Another special — this one a barbecued duck roll — is ornate but less interesting, coming off as more Asian fusion than Thai. Grilled beef satays are tender but unexciting; the opposite holds true of curry puffs, ethereal little pastries with potatoes, chicken and onions, which manage to convey both intrigue and comfort.
The comfort factor also runs high in pad see ew, flat rice noodles stir-fried with Chinese broccoli, chicken and egg. You may recognize the dish called “spicy noodle” as pad kee mao (drunken noodles). The melange of flat rice noodles, basil, peppers and onions works well with shrimp, but it comes off as more sweet than fiery.
Shrimp fits nicely into a beautifully nuanced red curry with eggplant, basil and coconut milk, while beef seems optimal in the potato and peanut-laced massamam curry, a hearty and satisfying dish.

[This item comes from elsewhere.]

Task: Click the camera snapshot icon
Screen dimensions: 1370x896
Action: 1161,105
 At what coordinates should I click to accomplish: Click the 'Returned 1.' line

Vegetarians ordering spicy eggplant might want to get it with tofu instead of a vegetarian version of duck that doesn’t come close to the real thing.
A surprise hit is mixed seafood with a tamarind sauce whose sweetness is offset by undercurrents of spice. Not only is the dish plated with artistry, but every component — shrimp, scallops, mussels and squid — is cooked to a precise degree of doneness.
And fried ice cream far surpasses the leaden cliche. Better still is crème brûlée: three little dishes, each holding a different flavor of custard — green tea, Thai iced tea and Thai ice coffee. An elegant and fitting finale.